> Written exercise: Retype the entries below word for word, everything from the line containing "This screenshot has width=910, height=656." down to the line containing "Image resolution: width=612". Leave the pictures out of your answer.

-*-*-

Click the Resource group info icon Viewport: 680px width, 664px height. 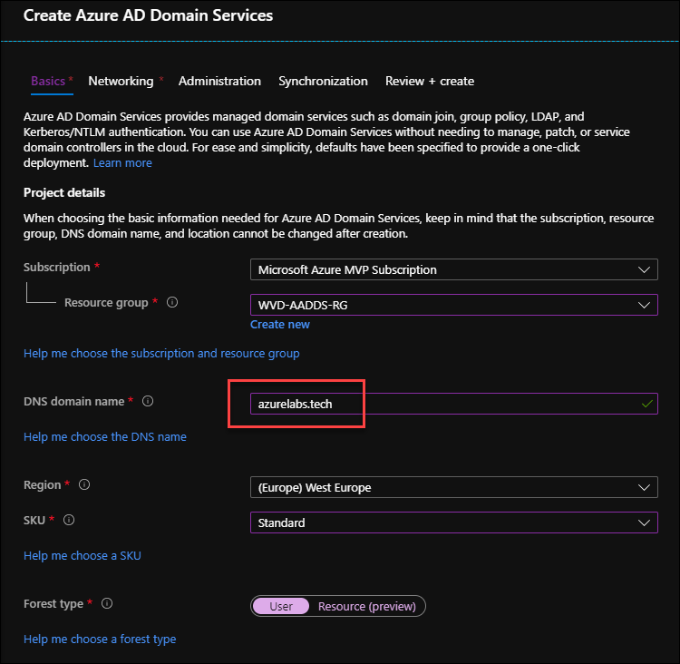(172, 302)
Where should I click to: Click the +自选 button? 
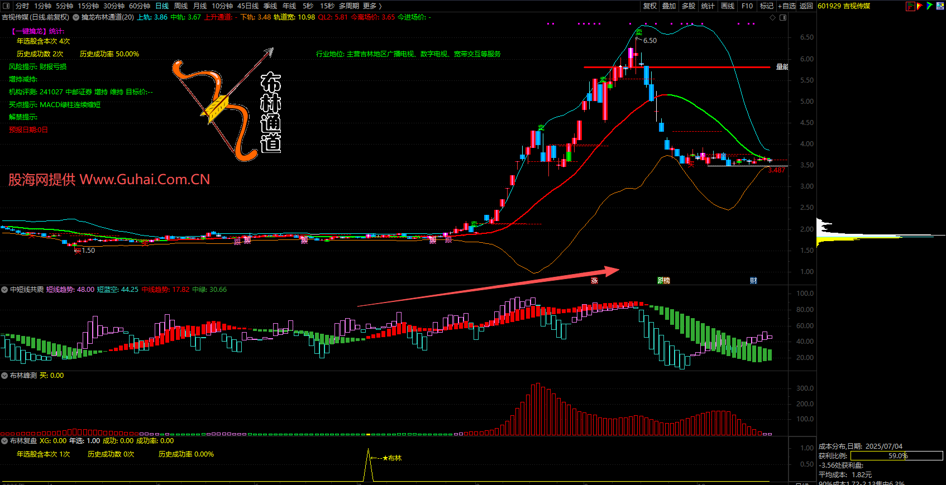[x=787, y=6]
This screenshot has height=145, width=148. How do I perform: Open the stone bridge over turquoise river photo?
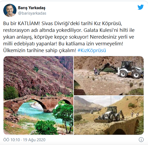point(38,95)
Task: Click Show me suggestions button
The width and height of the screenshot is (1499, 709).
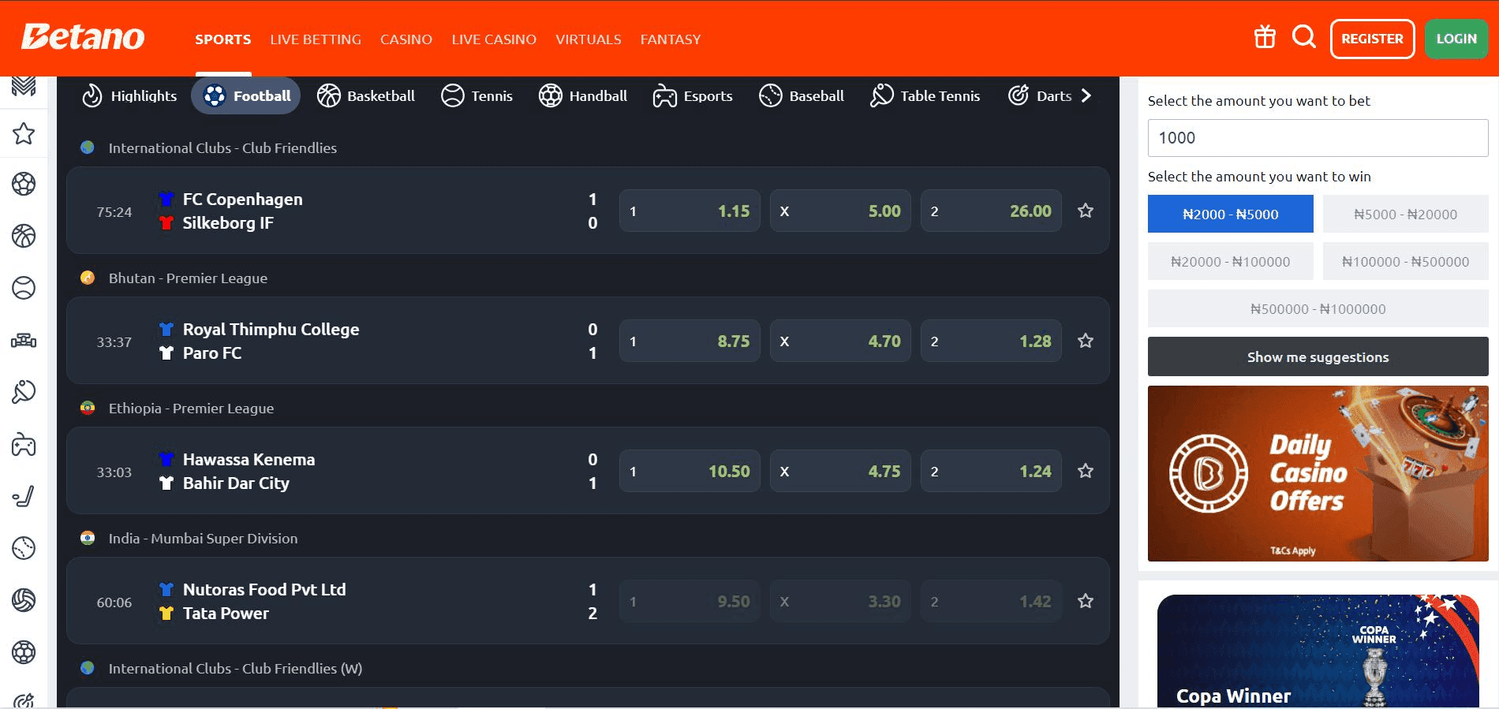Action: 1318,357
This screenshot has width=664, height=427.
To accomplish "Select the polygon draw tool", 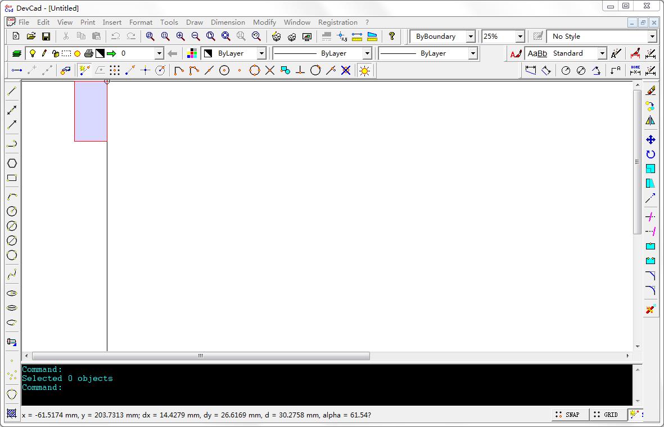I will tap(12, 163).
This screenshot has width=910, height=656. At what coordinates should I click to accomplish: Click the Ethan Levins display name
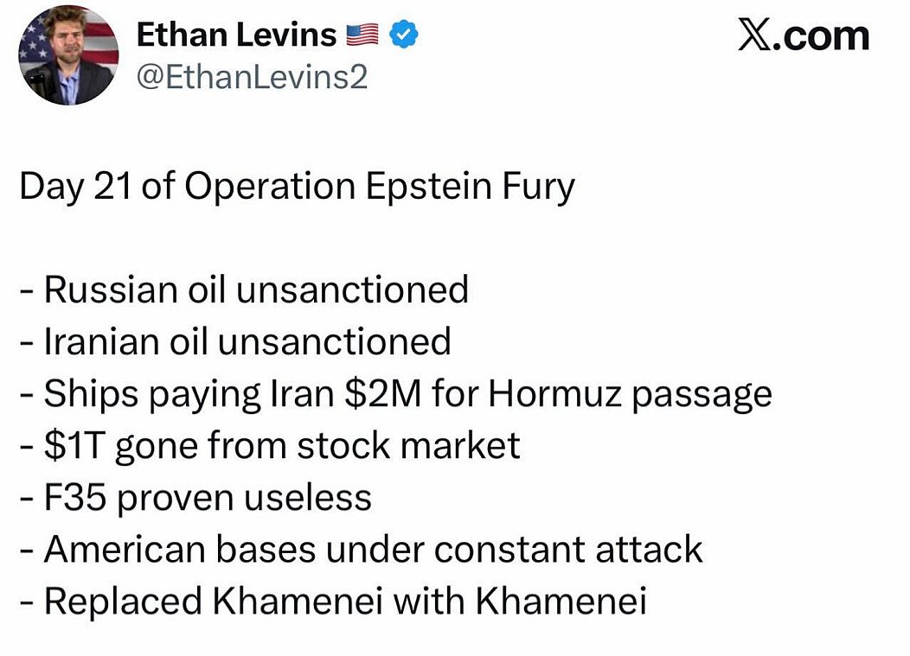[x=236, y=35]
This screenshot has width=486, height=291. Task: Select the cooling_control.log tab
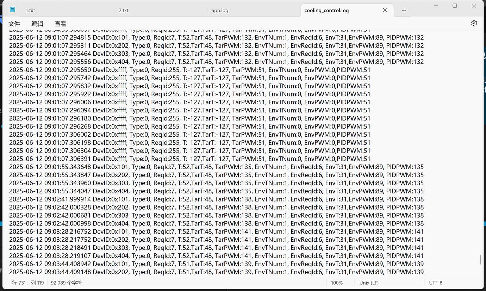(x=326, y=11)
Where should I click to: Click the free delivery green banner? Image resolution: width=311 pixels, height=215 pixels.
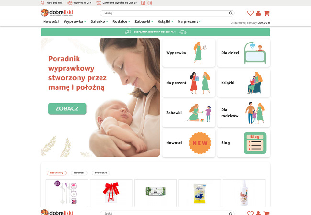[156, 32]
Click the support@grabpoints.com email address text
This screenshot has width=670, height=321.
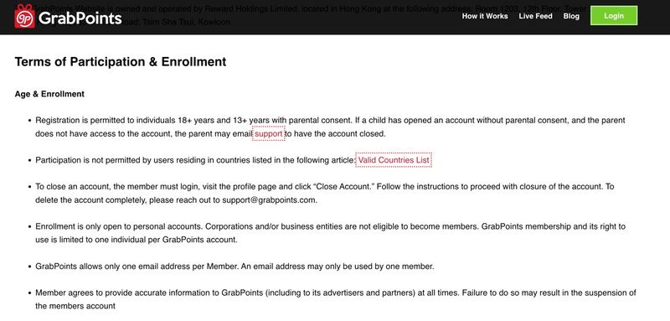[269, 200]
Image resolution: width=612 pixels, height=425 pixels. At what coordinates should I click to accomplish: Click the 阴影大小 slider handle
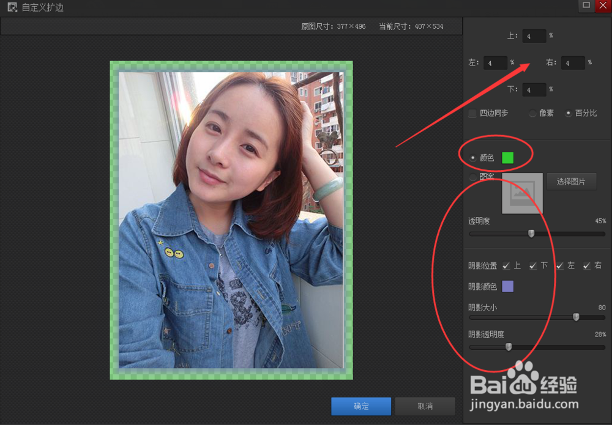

-*-*-

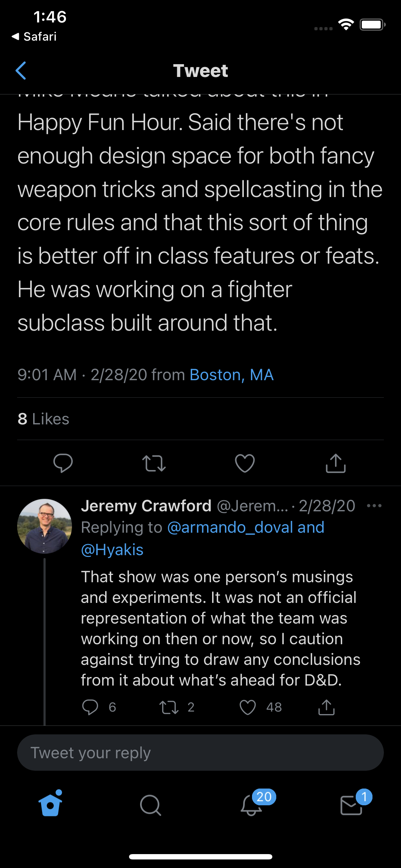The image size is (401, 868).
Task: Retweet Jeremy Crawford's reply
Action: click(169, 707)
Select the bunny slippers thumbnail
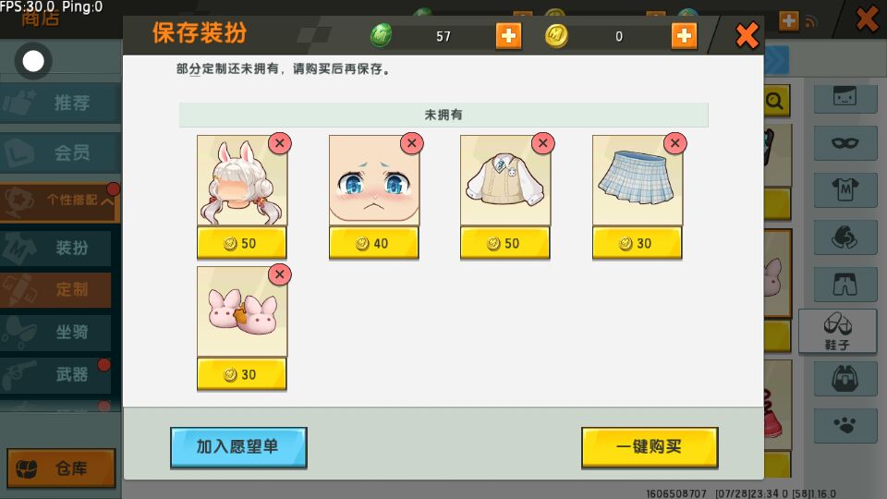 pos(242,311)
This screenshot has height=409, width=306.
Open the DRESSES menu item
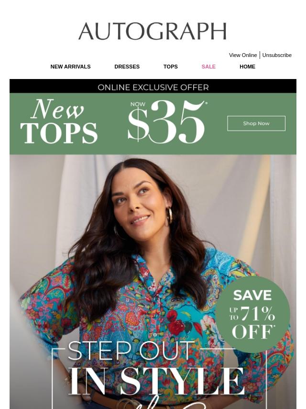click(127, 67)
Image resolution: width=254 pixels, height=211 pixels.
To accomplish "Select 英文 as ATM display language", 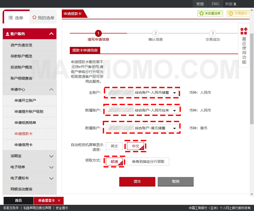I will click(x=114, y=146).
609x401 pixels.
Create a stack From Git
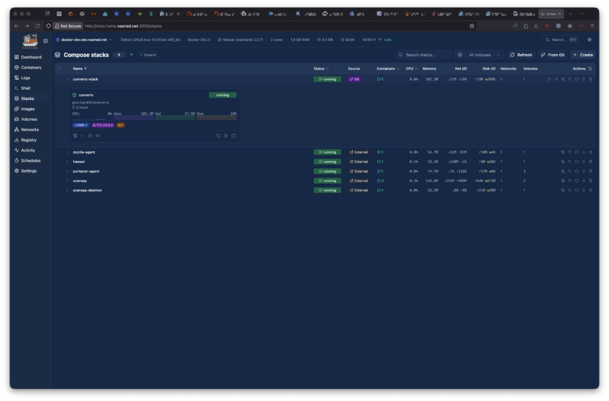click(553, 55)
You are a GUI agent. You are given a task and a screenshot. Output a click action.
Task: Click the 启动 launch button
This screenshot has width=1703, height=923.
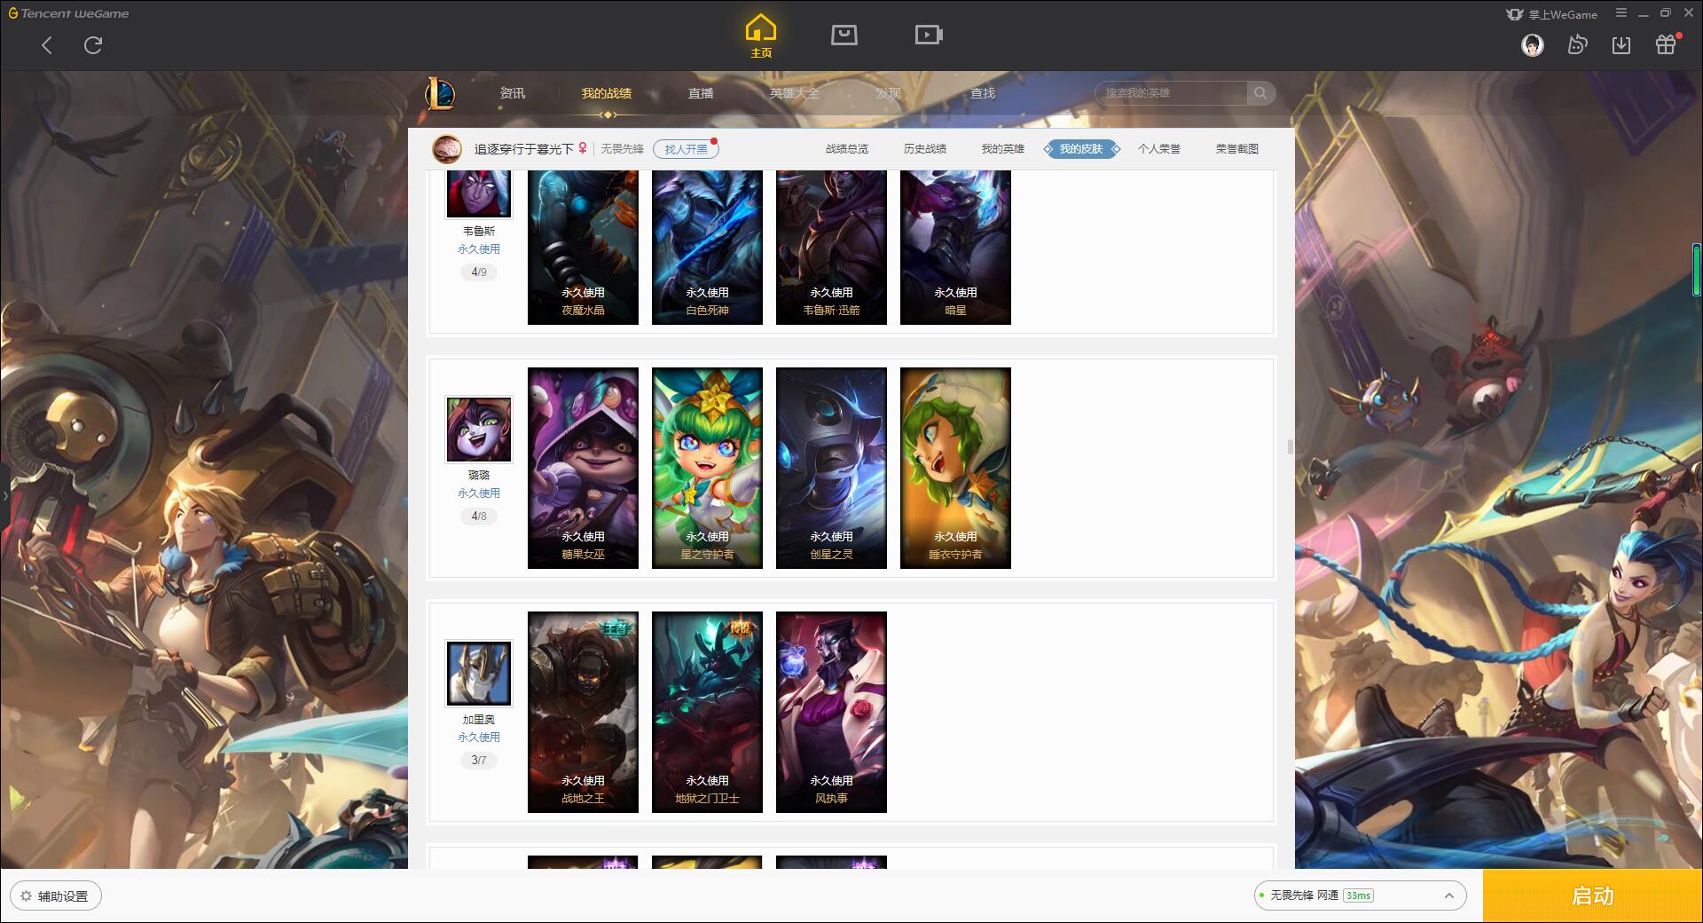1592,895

-*-*-

> Correct response:
This screenshot has width=910, height=656. At what coordinates should I click to accomplish: Click the Ethan Levins display name
[x=236, y=35]
This screenshot has width=486, height=291. Task: Select the cooling_control.log tab
(x=326, y=11)
Where should I click to: Click the free delivery green banner? Image resolution: width=311 pixels, height=215 pixels.
[156, 32]
Click the support@grabpoints.com email address text
This screenshot has width=670, height=321.
[269, 200]
Image resolution: width=612 pixels, height=425 pixels. At what coordinates should I click to accomplish: Click the 阴影大小 slider handle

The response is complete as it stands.